RECORD SET section start

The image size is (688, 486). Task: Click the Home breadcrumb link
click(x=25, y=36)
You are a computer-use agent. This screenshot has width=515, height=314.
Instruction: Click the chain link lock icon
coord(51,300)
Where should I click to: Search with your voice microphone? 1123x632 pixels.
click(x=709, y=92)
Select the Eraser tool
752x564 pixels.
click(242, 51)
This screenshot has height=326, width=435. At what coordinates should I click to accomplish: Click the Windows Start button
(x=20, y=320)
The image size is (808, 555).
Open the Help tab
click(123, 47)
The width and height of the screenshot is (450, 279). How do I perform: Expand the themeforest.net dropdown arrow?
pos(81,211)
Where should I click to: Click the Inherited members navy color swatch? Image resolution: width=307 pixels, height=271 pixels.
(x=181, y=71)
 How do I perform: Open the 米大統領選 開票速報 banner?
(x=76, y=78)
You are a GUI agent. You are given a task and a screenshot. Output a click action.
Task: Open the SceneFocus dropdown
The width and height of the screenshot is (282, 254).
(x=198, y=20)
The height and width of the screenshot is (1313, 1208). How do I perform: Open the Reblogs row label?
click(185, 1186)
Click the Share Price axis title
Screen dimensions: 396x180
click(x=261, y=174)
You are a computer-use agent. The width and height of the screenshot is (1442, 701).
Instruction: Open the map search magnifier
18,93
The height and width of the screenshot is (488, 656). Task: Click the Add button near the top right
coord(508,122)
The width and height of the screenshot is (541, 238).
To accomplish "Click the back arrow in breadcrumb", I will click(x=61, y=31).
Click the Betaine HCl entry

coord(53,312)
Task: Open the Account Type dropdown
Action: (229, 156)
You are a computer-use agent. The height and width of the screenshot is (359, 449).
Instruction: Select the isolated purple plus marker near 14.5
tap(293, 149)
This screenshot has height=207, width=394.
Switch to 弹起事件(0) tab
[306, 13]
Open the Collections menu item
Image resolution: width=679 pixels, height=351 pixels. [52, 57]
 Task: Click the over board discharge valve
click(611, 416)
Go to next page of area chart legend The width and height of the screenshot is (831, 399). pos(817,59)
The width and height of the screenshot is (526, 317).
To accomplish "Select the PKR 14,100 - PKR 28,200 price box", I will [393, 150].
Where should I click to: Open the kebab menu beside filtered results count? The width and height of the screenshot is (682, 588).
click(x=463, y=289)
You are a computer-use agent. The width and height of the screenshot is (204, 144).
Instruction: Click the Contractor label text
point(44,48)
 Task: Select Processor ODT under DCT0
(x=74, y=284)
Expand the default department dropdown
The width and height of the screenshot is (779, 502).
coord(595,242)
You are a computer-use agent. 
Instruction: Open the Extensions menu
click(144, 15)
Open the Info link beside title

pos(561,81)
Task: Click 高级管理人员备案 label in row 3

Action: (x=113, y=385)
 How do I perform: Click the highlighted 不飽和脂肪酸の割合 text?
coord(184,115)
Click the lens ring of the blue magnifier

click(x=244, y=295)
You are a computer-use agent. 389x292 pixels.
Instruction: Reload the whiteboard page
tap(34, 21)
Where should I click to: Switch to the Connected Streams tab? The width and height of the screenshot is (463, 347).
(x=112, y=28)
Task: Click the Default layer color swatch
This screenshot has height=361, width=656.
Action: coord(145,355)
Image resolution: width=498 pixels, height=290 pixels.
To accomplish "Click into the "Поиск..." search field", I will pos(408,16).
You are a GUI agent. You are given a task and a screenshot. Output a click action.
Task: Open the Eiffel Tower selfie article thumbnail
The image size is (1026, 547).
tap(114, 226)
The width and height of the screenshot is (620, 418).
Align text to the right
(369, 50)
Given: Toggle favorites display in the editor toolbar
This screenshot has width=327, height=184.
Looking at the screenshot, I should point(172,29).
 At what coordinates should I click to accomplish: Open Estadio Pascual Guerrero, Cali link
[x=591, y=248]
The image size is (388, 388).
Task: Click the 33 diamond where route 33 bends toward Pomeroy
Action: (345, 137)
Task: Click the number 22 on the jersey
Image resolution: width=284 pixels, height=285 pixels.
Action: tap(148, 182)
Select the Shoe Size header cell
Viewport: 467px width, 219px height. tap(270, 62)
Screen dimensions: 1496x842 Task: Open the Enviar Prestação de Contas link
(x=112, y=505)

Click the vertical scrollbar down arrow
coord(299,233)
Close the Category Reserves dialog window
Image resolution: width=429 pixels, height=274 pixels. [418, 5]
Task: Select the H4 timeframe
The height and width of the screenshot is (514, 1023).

RECORD SET section end

**ACTION ITEM**:
Starting at the line with "At what coordinates should I click to accomplish: Open", copy each line through the end of the data, both ends included, and give nothing else.

**SOLUTION FOR THIS EXERCISE**:
 At what coordinates should I click to accomplish: Open Estadio Pascual Guerrero, Cali link
[x=591, y=248]
The image size is (388, 388).
Task: Click the 33 diamond where route 33 bends toward Pomeroy
Action: (345, 137)
Task: Click the number 22 on the jersey
Image resolution: width=284 pixels, height=285 pixels.
Action: tap(148, 182)
Select the Shoe Size header cell
Viewport: 467px width, 219px height. tap(270, 62)
Screen dimensions: 1496x842 Task: Open the Enviar Prestação de Contas link
(x=112, y=505)

Click the vertical scrollbar down arrow
coord(299,233)
Close the Category Reserves dialog window
Image resolution: width=429 pixels, height=274 pixels. [418, 5]
Task: Select the H4 timeframe
The height and width of the screenshot is (514, 1023).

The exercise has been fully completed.